══ LISTED RECORDS
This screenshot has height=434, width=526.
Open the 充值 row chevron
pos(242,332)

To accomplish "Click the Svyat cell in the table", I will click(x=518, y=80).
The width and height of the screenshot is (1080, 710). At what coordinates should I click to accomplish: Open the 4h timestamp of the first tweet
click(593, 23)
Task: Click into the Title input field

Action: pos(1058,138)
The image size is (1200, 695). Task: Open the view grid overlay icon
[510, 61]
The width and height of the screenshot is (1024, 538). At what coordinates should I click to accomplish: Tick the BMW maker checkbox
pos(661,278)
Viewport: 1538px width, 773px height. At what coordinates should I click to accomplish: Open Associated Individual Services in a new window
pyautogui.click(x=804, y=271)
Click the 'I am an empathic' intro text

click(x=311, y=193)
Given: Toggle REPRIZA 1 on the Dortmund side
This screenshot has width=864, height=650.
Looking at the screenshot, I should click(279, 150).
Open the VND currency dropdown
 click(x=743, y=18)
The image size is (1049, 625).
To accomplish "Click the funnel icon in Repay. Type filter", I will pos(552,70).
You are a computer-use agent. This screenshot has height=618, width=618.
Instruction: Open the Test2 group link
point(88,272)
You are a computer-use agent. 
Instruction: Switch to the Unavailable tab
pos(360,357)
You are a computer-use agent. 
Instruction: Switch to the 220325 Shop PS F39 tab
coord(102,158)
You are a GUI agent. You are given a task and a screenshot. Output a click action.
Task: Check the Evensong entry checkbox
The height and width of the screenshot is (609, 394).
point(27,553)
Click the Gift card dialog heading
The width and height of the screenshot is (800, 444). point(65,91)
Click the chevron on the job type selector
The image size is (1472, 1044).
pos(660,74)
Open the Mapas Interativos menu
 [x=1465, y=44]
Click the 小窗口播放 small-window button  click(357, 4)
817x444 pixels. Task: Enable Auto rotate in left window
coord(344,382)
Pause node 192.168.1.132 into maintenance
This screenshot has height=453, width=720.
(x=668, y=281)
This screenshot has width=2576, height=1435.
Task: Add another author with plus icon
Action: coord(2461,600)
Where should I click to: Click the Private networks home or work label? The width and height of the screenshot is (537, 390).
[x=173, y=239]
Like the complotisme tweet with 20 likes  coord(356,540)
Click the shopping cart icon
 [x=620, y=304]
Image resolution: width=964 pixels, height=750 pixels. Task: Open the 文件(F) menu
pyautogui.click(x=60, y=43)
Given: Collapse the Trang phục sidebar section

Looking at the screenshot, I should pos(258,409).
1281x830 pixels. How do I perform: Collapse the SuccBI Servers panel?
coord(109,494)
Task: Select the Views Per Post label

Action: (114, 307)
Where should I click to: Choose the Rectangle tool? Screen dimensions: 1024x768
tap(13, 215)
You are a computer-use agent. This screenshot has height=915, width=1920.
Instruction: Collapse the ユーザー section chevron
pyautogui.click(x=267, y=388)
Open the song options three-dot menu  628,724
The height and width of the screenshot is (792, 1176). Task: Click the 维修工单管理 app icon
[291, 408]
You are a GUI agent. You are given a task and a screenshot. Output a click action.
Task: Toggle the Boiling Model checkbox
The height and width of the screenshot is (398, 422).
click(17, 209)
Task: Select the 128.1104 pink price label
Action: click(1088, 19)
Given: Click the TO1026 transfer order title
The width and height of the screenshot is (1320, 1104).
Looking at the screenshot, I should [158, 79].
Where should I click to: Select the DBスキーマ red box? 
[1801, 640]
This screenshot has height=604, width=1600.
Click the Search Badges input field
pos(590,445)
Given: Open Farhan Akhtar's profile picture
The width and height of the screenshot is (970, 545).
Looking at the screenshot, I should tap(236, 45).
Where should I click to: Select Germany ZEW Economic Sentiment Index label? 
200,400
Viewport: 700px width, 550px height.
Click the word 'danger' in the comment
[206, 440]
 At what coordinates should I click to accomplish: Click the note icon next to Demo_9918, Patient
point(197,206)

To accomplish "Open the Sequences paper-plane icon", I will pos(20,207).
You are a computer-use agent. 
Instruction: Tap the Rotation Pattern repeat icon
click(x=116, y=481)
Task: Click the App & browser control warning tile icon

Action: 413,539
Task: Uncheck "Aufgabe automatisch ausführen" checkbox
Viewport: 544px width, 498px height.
════
> YOUR OBJECTIVE: Search the entries for the word "will". Copy each line where it appears.

> RESULT OF THIS TASK:
To accomplish "Click the Svyat cell in the table", I will click(x=518, y=80).
To accomplish "Click the funnel icon in Repay. Type filter", I will pos(552,70).
To accomplish "Open the Sequences paper-plane icon", I will pos(20,207).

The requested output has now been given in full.